In July, the National Investigation Agency arrested seven Hurriyat members on charges of receiving funds from Pakistan-based militant groups to wage attacks. The Hurriyat is an umbrella group of political and religious groups fighting for Kashmir’s secession from India.
Critics have accused India – which maintains a standing force of half a million soldiers in Kashmir – of extending an olive branch while refusing to loosen its grip on the state.
The army this year launched “Operation All-out” to hunt insurgents fighting against Indian rule in the state.
At least 166 militants and 59 security personnel have died so far this year.
Modi – whose government has not engaged with separatists since 2014 – struck a conciliatory note in August, saying the state needed a healing touch “not bullets and abuses”.
Chief Minister Mehbooba Mufti welcomed the move saying “dialogue is a necessity of the hour and the only way to go forward”.
She hoped that all the stakeholders including the separatists would come forward with a positive response to the development.
Asked whether the appointment of the interlocutor would have a bearing on the NIA investigations underway against the separatists, the chief minister said: “Security is a separate issue and the political process is a separate issue.”
Omar Abdullah, the former chief minister of Jammu and Kashmir and an outspoken government critic, too welcomed the initiative but reserved judgment until talks had begun.
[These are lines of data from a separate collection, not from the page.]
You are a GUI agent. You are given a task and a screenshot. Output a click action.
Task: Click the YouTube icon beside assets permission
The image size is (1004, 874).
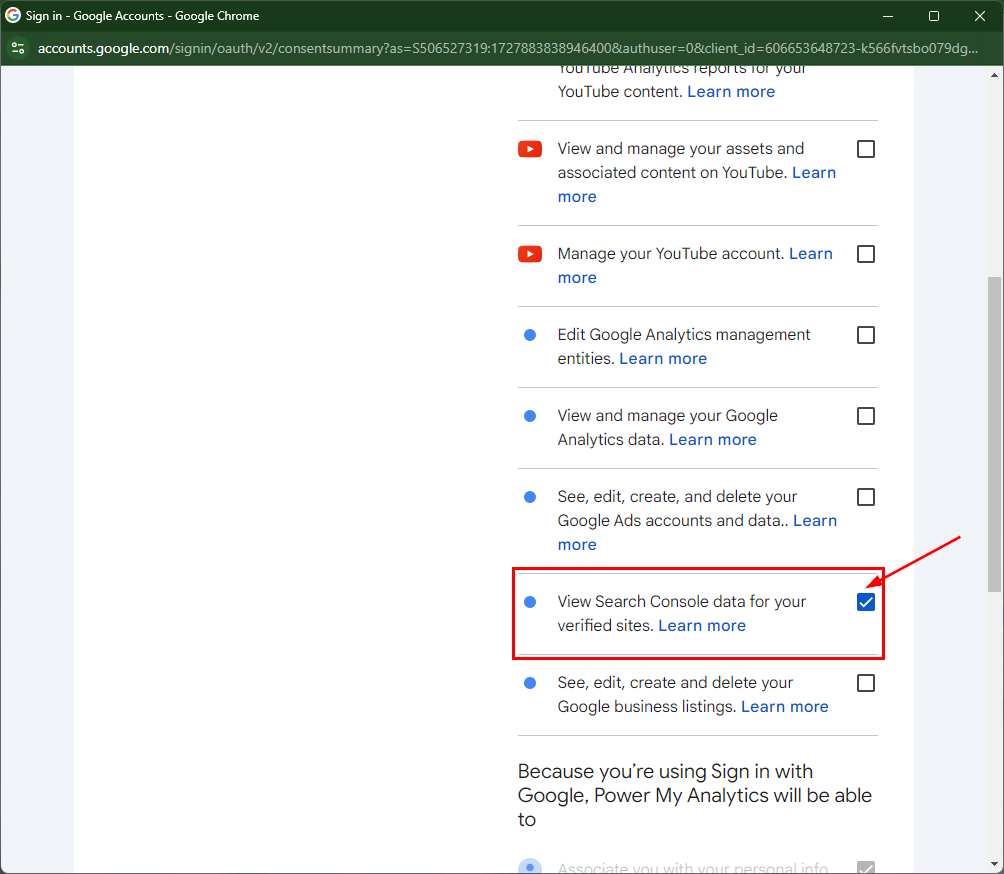click(x=530, y=149)
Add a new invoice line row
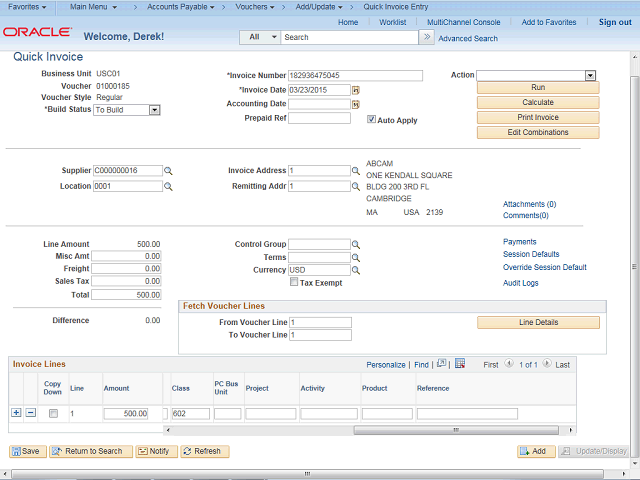Image resolution: width=640 pixels, height=480 pixels. [x=16, y=413]
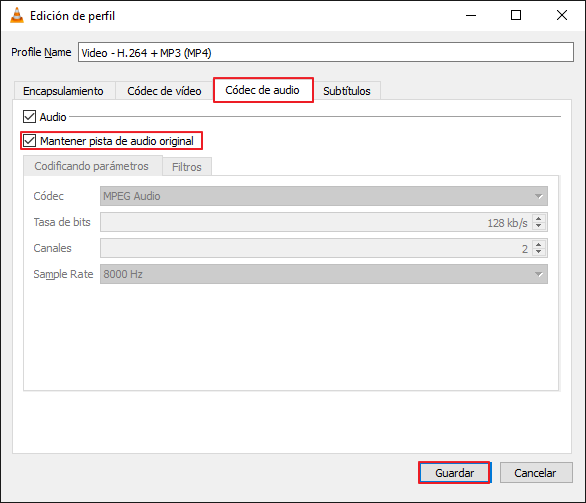Select the Códec de audio tab
Viewport: 586px width, 503px height.
point(263,90)

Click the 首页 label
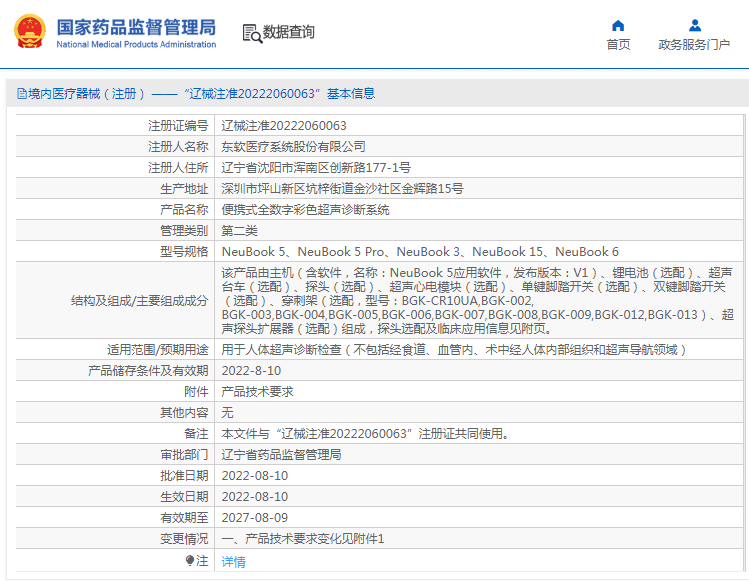[x=618, y=44]
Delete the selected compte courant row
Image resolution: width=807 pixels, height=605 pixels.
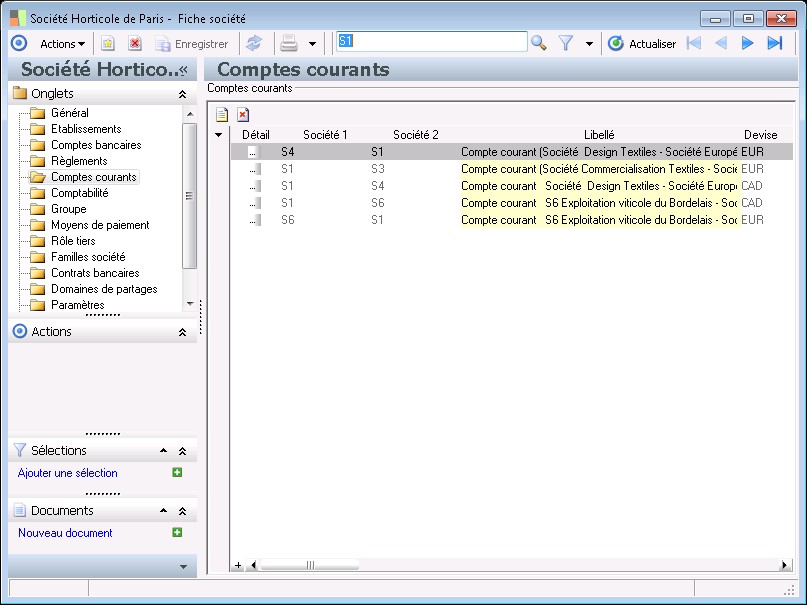[x=242, y=114]
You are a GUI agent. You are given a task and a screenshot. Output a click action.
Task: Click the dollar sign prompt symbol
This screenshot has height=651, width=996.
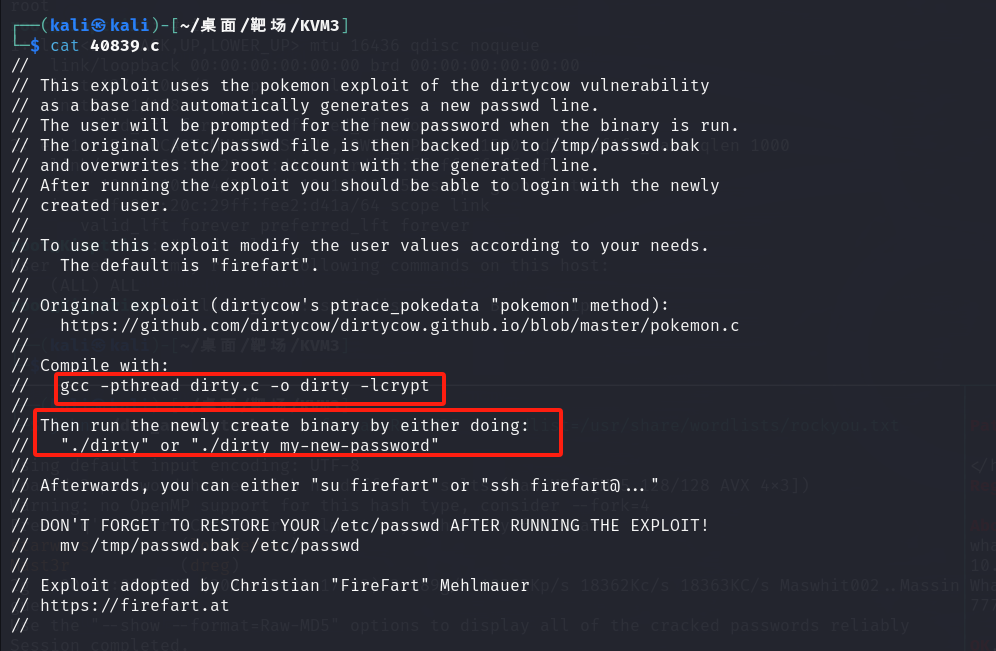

“One can’t get everything, so for now we’ll take what we can get,” he posted on his Twitter account.
“More important than the person is the mandate and absence of pre-conditions.”
However the Hurriyat Conferences did not react immediately.
Senior Congress leader and former finance and home minister P Chidambaram, who had also announced a similar exercise in 2010, said the government has admitted that its “muscular approach” has failed in the state.
“From no-talks to talks-with-all-stakeholders is a major victory for those who had strongly argued for a political solution in Jammu and Kashmir. With the appointment of an interlocutor, I hope the government has finally admitted muscular approach has failed.”